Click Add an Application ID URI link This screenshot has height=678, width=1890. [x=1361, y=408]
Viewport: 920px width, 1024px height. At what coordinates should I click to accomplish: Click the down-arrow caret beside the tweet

---

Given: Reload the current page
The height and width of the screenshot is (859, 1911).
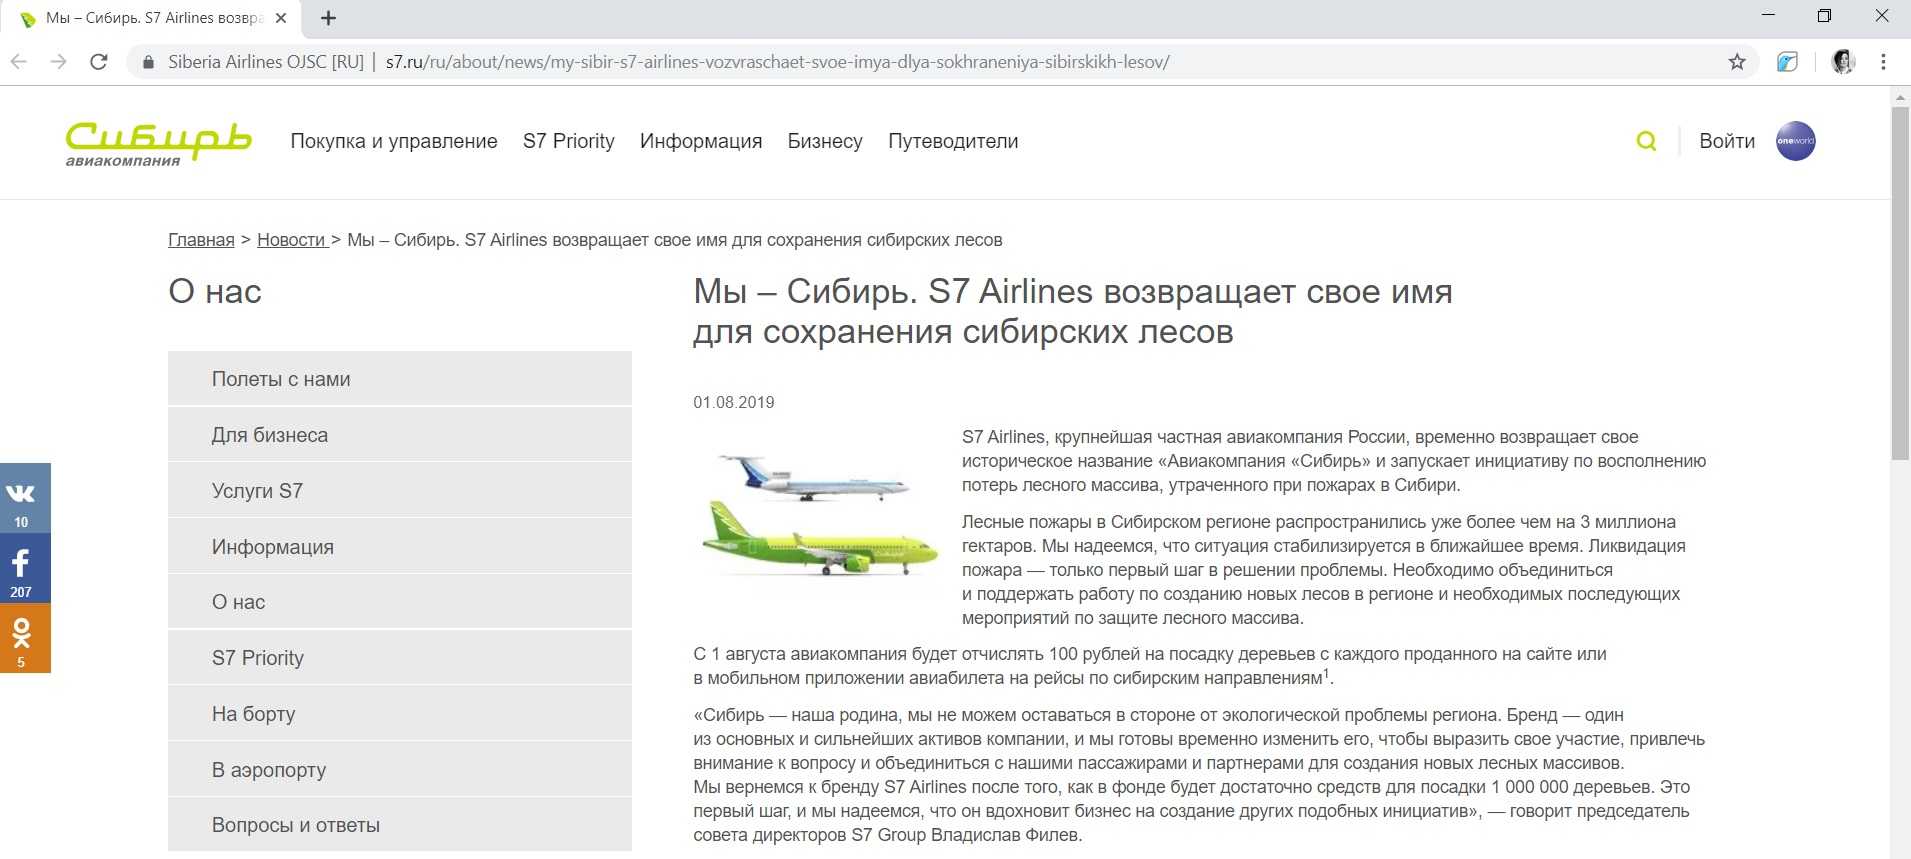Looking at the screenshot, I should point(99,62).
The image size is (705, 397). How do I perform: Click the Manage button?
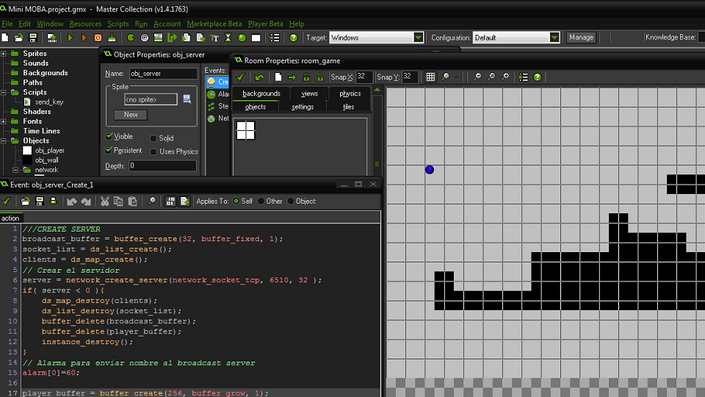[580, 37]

> [Task details]:
Update the material from the line with "Click Add an" up to and including the line with "Viewport: 920px width, 1024px": give only those lines, with "tweet" changed to "post" and nothing else altered.

> [Full answer]:
Click Add an Application ID URI link This screenshot has height=678, width=1890. [x=1361, y=408]
Viewport: 920px width, 1024px height. At what coordinates should I click to accomplish: Click the down-arrow caret beside the post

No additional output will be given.